PROFINET Community Software Stack

The first way we at PI are helping automation device vendors to adopt TSN is via the release of the PROFINET Community [software] Stack. This portable software stack provides core functions required by PROFINET-enabled devices. These core functions can then be adapted (downwards) to the specific hardware upon which the stack is being implemented, and (upwards) to the application software that will utilize it. From the outset the PROFINET Community Stack has been developed and released with TSN integration in mind.

Available to PI members, the stack can be downloaded for free from the PI website. It is intended primarily for PROFINET solution providers or technology partners, and secondarily for the device vendors themselves. It gives our technology partners a foundation upon which to build their software stacks that make it easy for device vendors to add PROFINET to their products. They are the experts in helping add PROFINET to a device and can be consulted at any point during the integration process.

Easy PROFINET + TSN Testing

Every PROFINET-enabled device is required to pass conformance testing and certification before it can be released on the market. The same test tool used by PI test labs to put devices through their paces is available for download and use by device vendors themselves. It is an automated tester that steps through test cases and gives simple stoplight results with each test case performed. As TSN requires clock synchronization, hardware support is needed in the devices via TSN-capable Ethernet chips. So must the hardware employed by the test tool also have such hardware support.
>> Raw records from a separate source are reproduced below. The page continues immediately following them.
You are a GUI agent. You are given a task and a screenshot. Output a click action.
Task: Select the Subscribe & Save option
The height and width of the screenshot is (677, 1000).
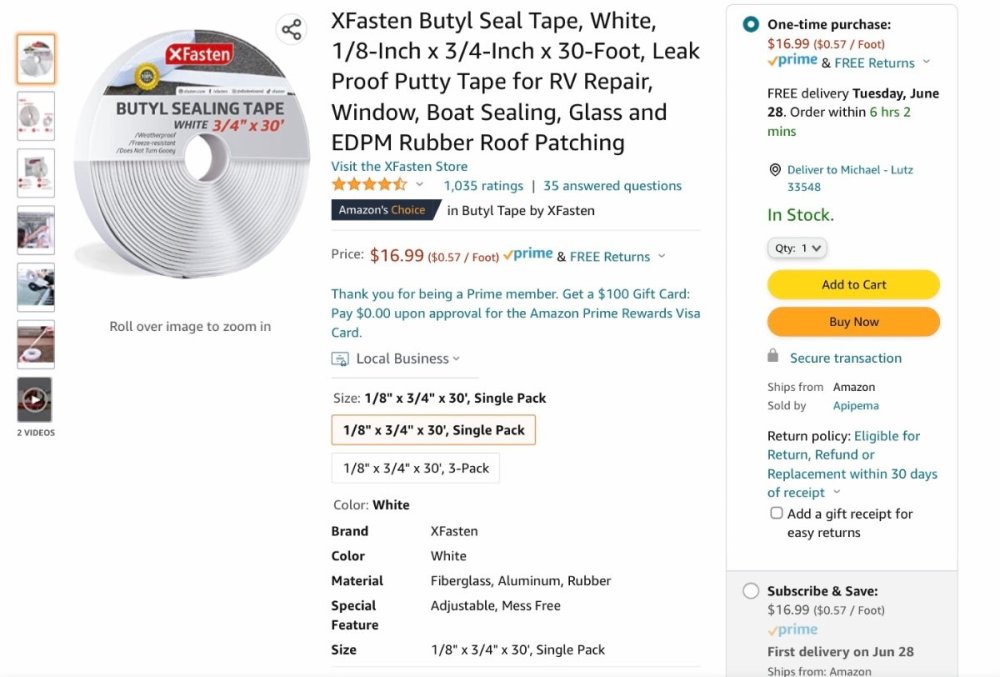click(751, 591)
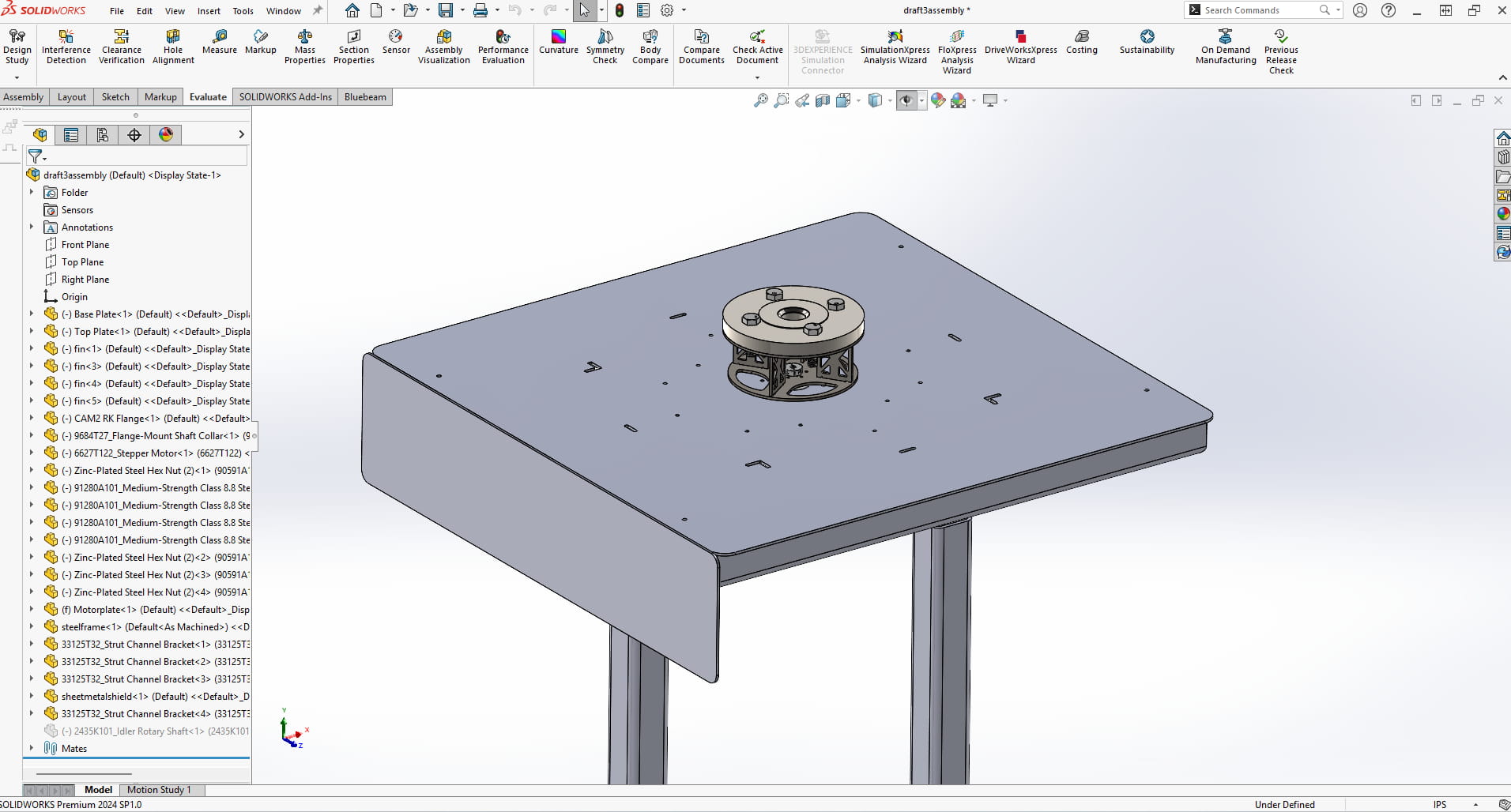Open Assembly Visualization

pos(444,45)
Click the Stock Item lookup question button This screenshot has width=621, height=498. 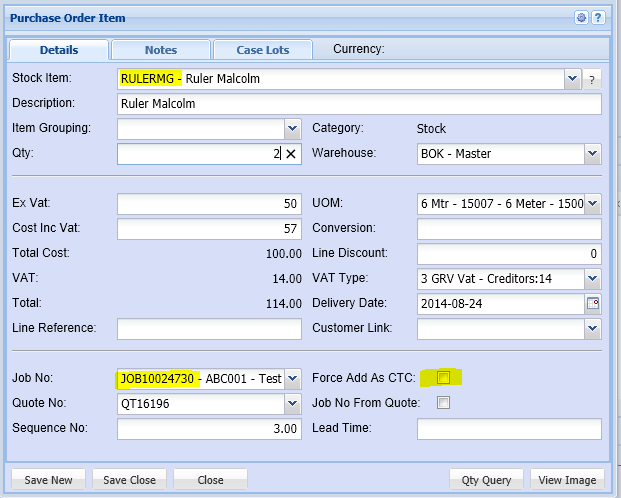point(591,79)
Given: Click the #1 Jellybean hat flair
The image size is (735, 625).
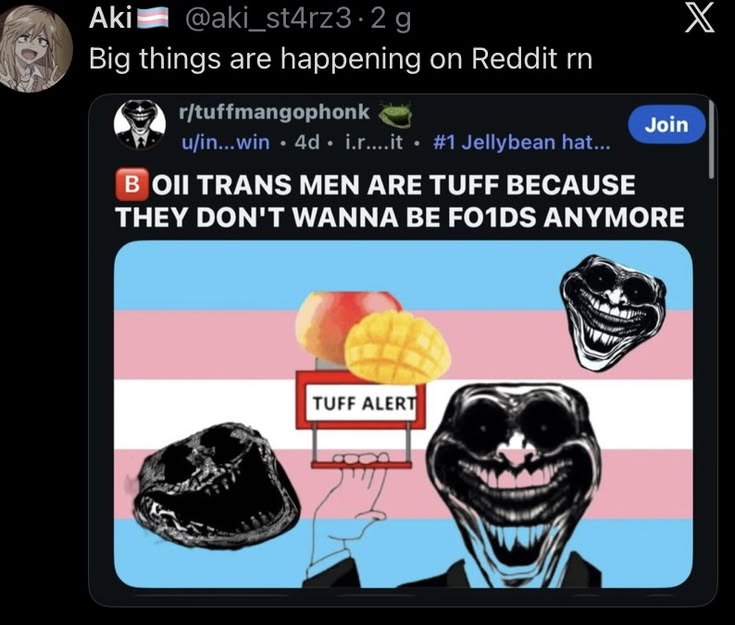Looking at the screenshot, I should point(521,142).
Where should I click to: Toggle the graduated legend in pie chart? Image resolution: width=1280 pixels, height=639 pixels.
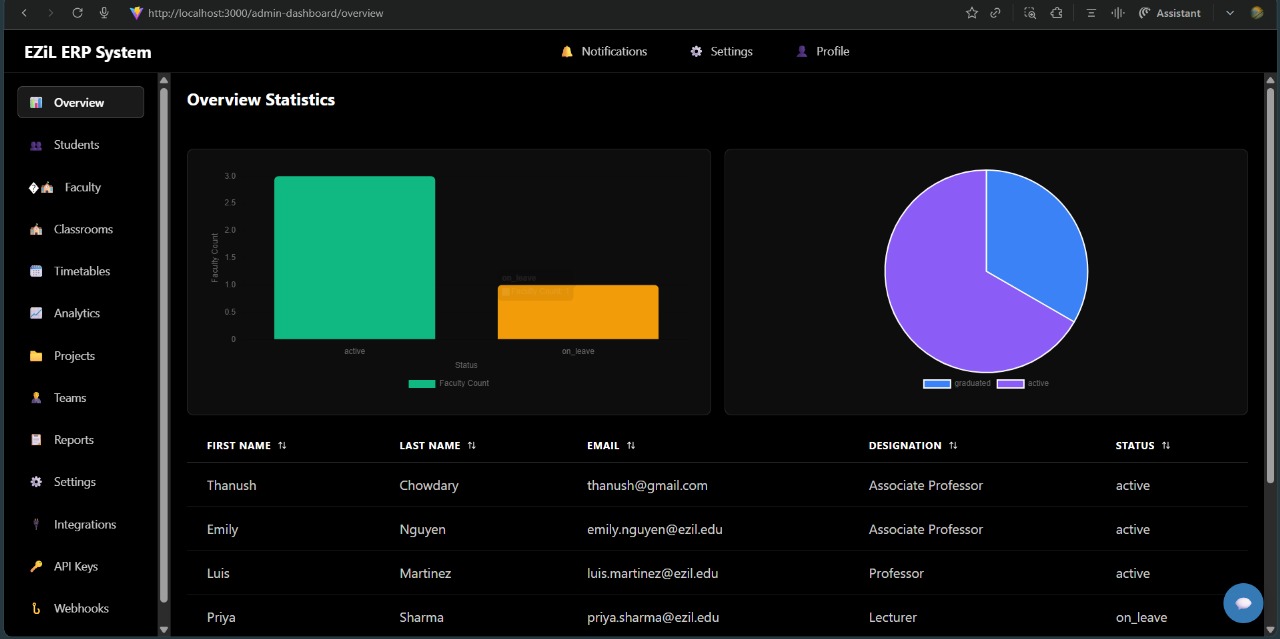point(957,383)
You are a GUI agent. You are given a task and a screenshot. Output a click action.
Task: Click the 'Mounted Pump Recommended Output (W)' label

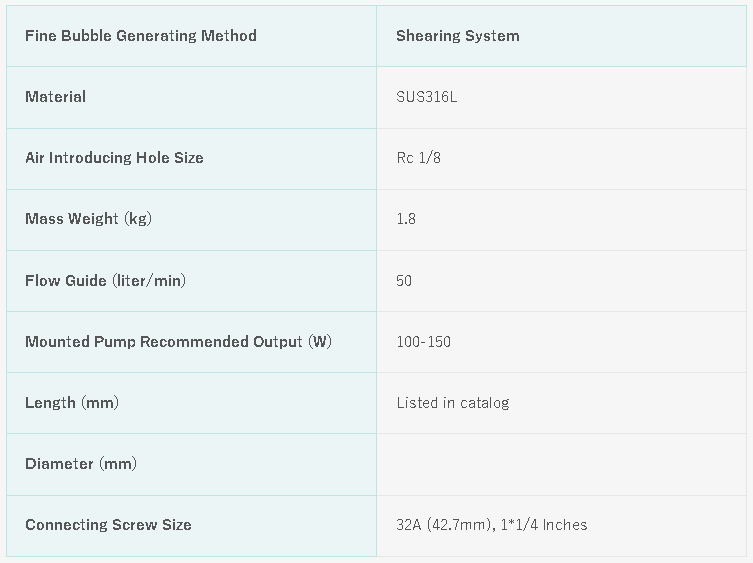pos(178,342)
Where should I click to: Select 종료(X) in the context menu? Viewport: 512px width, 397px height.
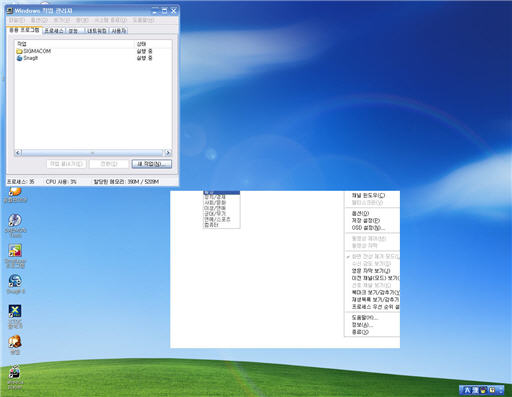pyautogui.click(x=360, y=332)
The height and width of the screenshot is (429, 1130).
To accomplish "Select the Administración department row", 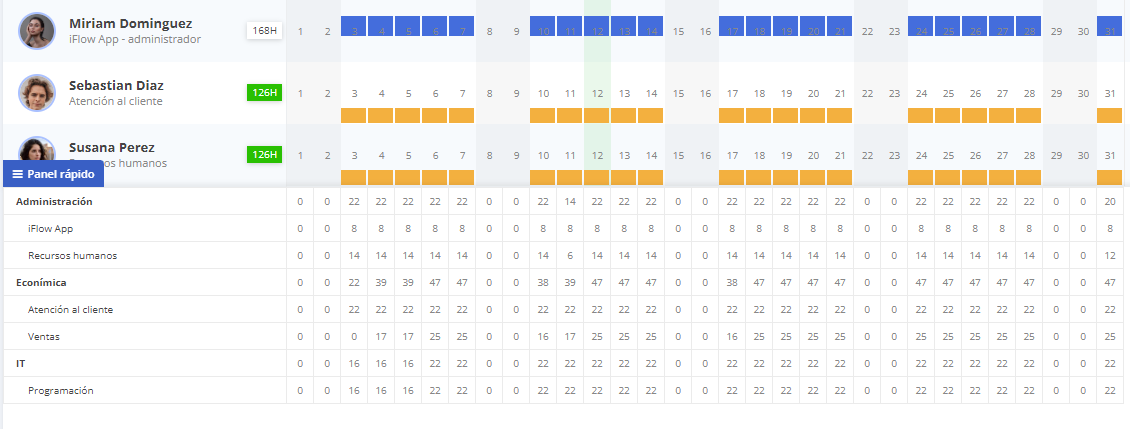I will point(565,201).
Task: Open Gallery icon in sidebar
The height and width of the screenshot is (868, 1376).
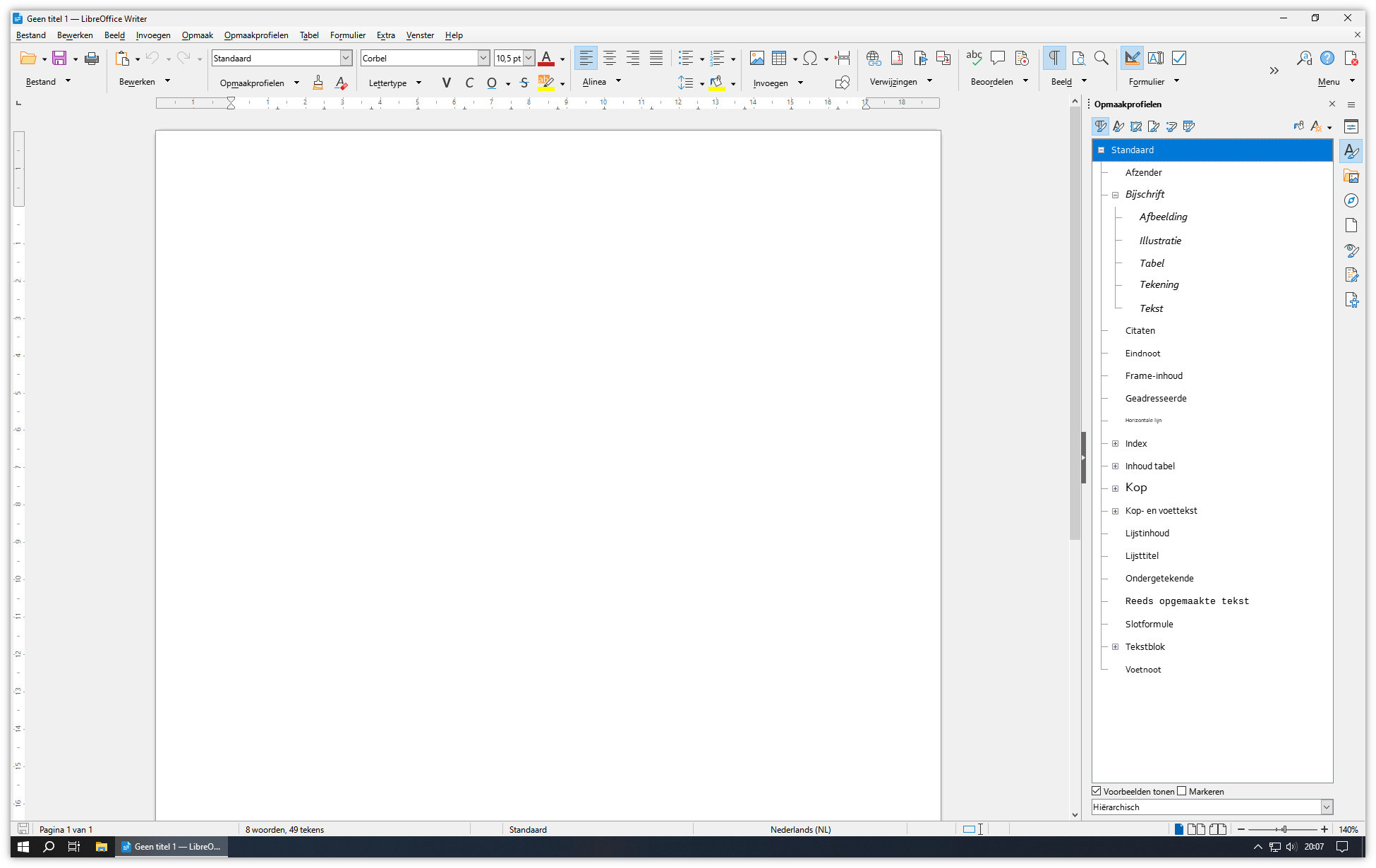Action: click(1351, 176)
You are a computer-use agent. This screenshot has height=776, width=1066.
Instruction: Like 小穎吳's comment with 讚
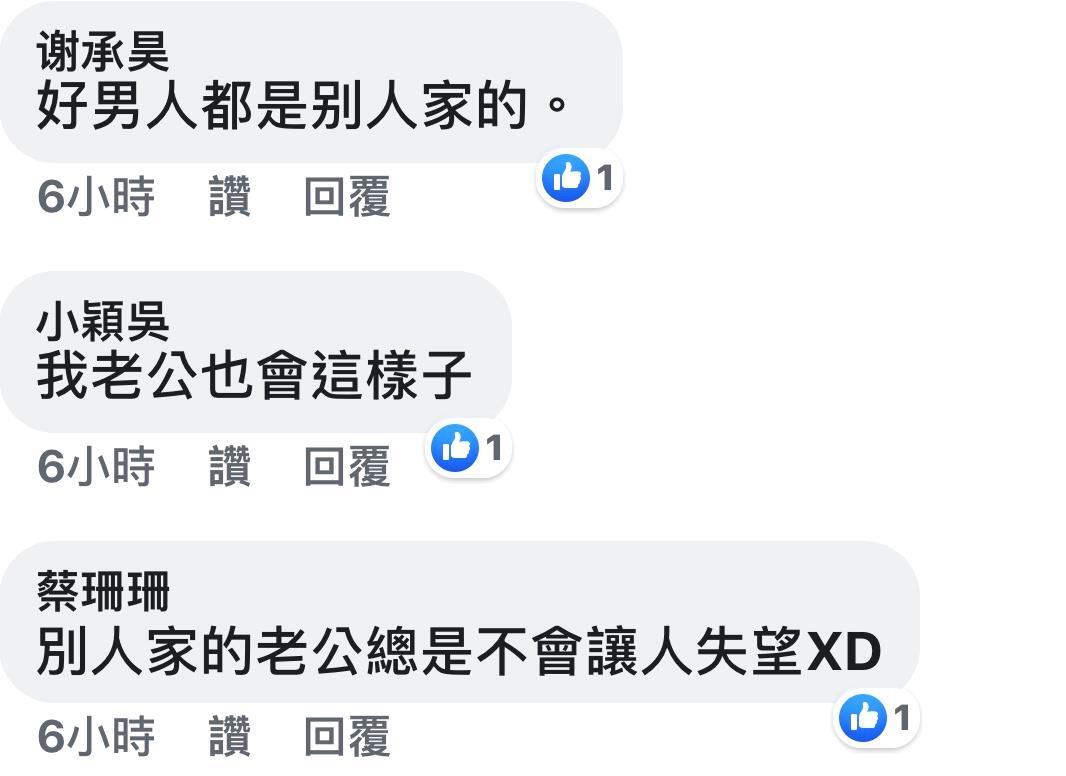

Therefore, to ease TSN integration, the latest version of the PROFINET test tool has been developed to use a widely available, commercial-off-the-shelf (COTS) development kit for the TSN functionality. It is called ETS: Embedded Test System. The test tool runs on any laptop and initiates the test cases via the connected TSN dev kit (ETS). In this way it is ensured that device vendors can easily run through test cases themselves via this COTS-obtainable hardware.

Conclusion

Automation component makers should focus their efforts on building out the feature-functionality of their devices. Meanwhile, integration of a communication interface should be as painless as possible. With the PROFINET Community Stack and COTS hardware for automated TSN testing, PI is helping device vendors in this way. We want to enable adoption of TSN at end customers, by easing its integration for device vendors.